# Limitations For Large-Scale Learning

There are some algorithms that seem to be very powerful on the first look. For instance, we stumbled about a matrix factorization that is semi-supervised to cluster arbitrary data. To introduce a supervised signal, there are pairwise constraints to express that a pair of documents should be in the same cluster (W_like) or not (W_dislike). The model uses a similarity matrix S, plus W_like and W_dislike to build a matrix A: A = S + W_like – W_dislike.

We will illustrate an example from the movie domain. Let us assume that we have n=30K movies, which means S is a n * n matrix and so is W_* and we use k=50 clusters. When we assume that each value is encoded as a float32 value, we need about 3.5 GB memory. The required memory for the model parameters, is negligible, since we only need to store n * k for the cluster assignment and k * k for the centers, which is less than 6 MB memory.

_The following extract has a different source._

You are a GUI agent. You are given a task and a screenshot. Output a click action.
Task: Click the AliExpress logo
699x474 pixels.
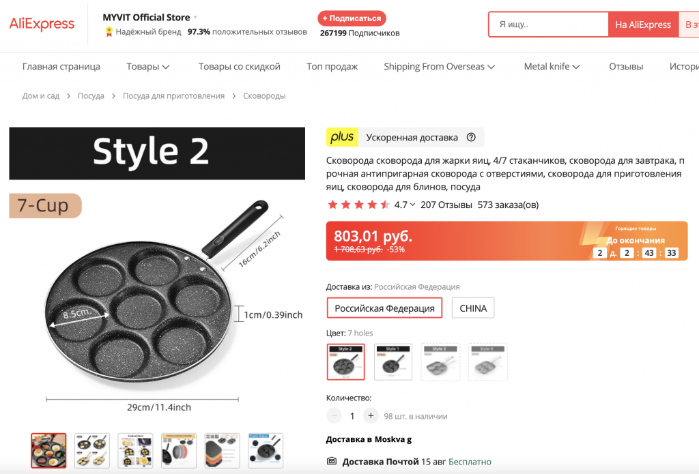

Regardless of the efficiency and precision of models that are using a full similarity matrix, the bottleneck is the memory consumption during training. For 5K samples we need ~100 MB, but for 50K we need about ~9.5 GB, since the increase is not linearly. Combined with the fact that such models are transductive and do not allow to project unseen samples into the new space, the use is limited for datasets with lots of samples.

The impact could be alleviated if the similarity matrix could be stored as a sparse matrix since then the memory consumption could be drastically reduced. However, this requires that the similarity for lots of pairs of movies is zero. Plus, even if most of the full-fledged optimization frameworks support sparse matrices, they can be problematic.